Entries taken from a collection:
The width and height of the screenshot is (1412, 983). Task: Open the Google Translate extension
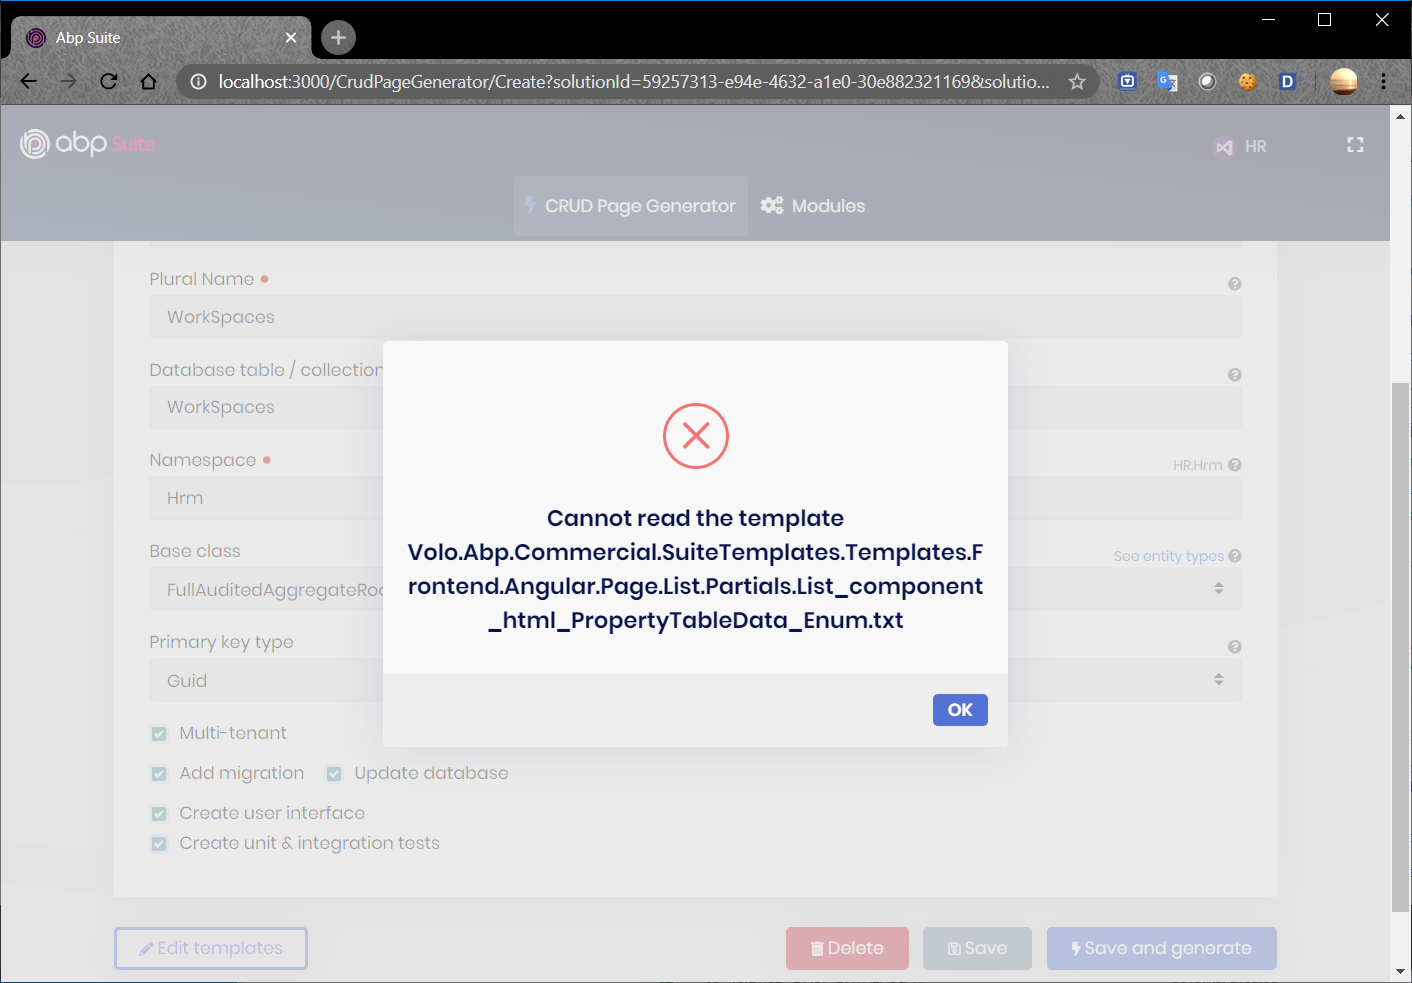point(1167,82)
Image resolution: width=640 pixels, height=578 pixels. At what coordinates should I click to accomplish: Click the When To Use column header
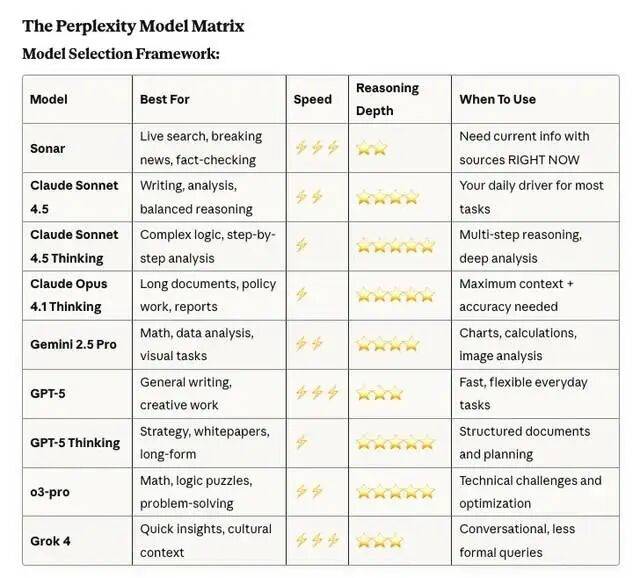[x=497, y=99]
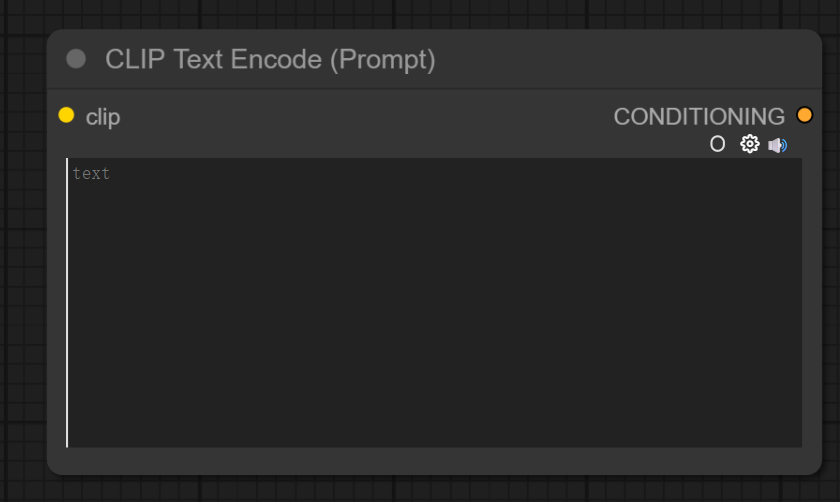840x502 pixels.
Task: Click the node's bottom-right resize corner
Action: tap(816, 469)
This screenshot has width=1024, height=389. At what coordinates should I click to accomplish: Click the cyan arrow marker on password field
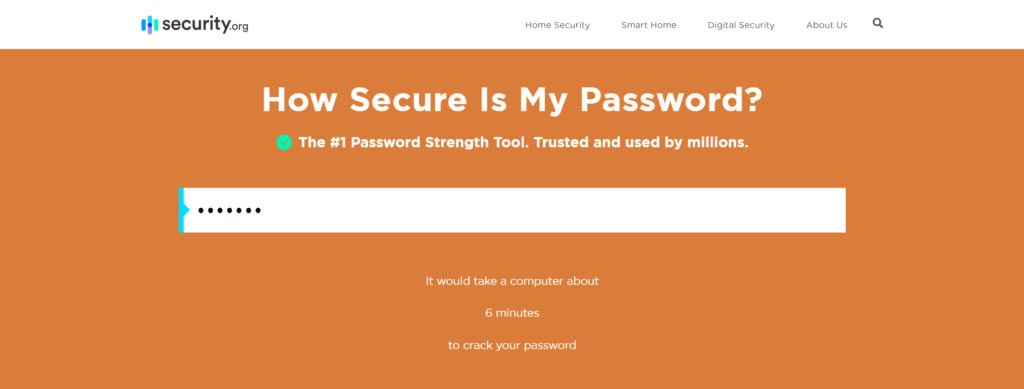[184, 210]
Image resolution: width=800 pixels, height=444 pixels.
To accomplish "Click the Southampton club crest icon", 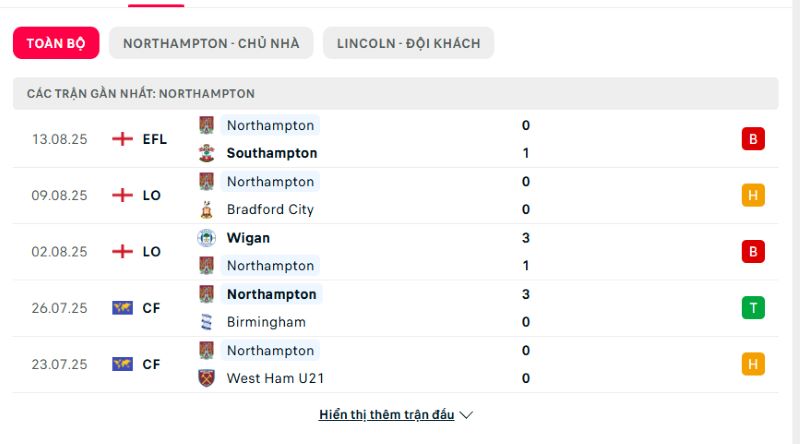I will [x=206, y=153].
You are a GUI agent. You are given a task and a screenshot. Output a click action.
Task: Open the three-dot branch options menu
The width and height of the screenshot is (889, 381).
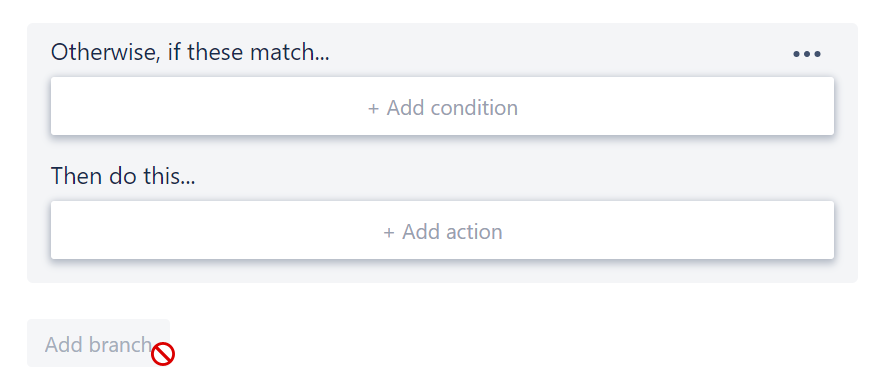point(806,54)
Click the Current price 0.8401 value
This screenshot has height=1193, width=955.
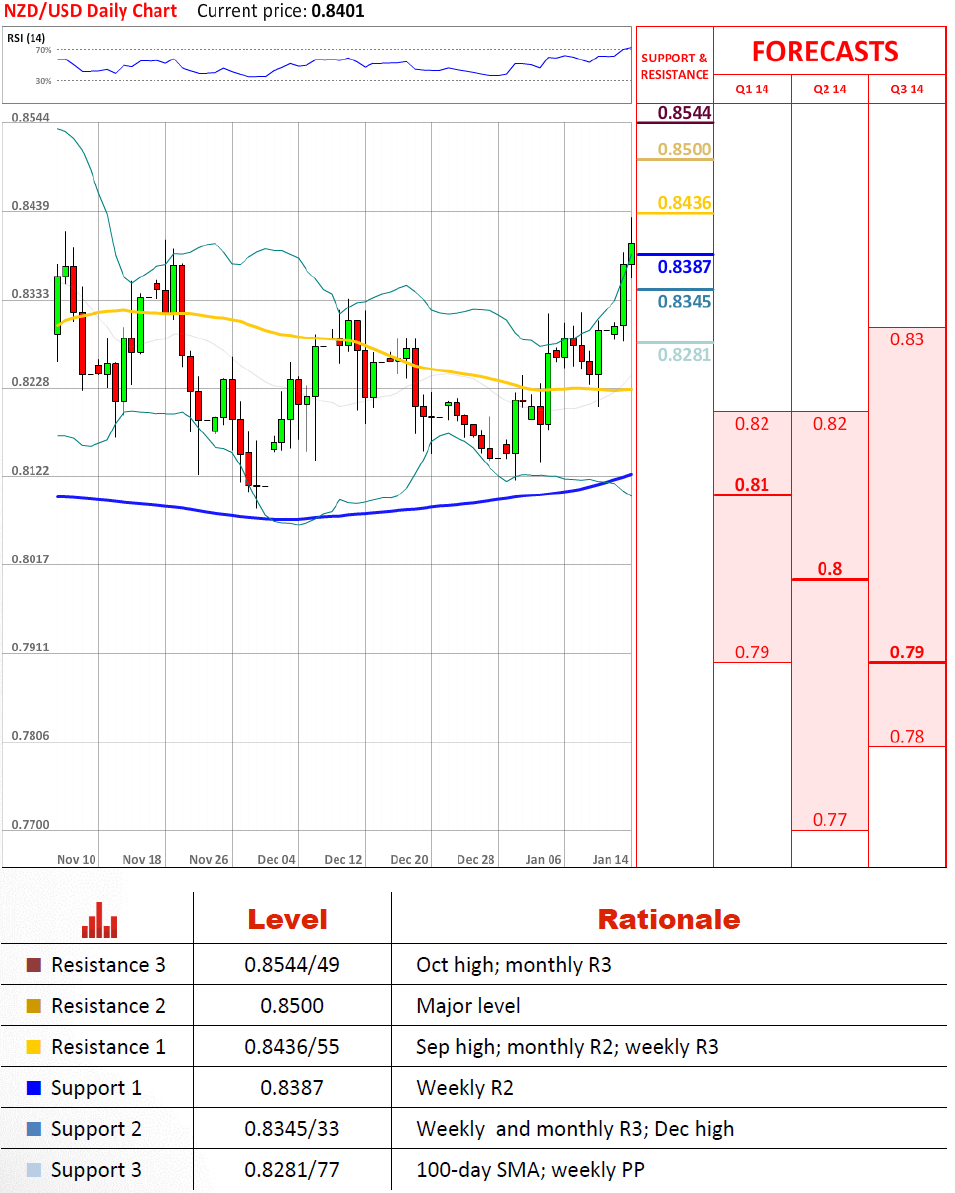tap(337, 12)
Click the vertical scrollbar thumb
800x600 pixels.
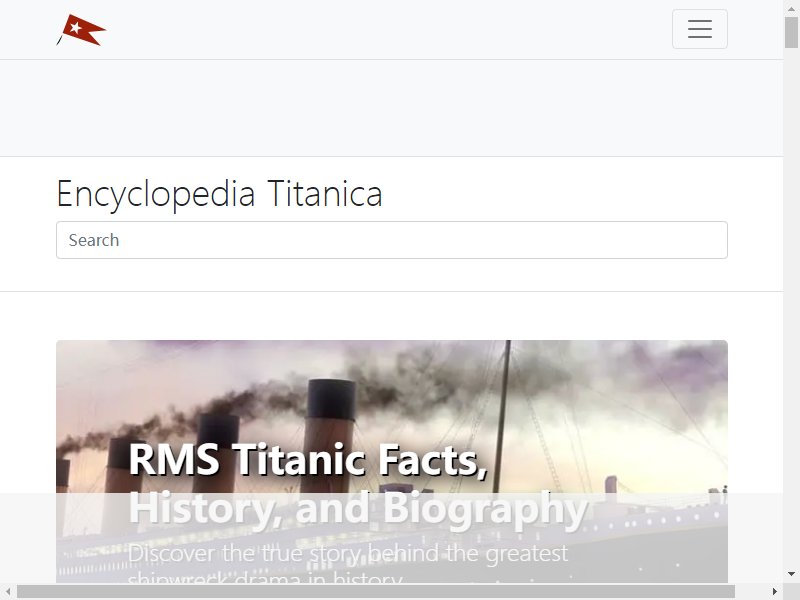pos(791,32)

* **TASK REQUIREMENTS**
From the line containing "Task: Open the three-dot branch options menu" to the last line of the records above, return each line exactly, both ends included, and nothing more. Leave out the pictures.

* **EXERCISE OUTPUT**
Task: Open the three-dot branch options menu
The width and height of the screenshot is (889, 381).
point(806,54)
Click the Current price 0.8401 value
This screenshot has height=1193, width=955.
tap(337, 12)
Click the vertical scrollbar thumb
800x600 pixels.
pos(791,32)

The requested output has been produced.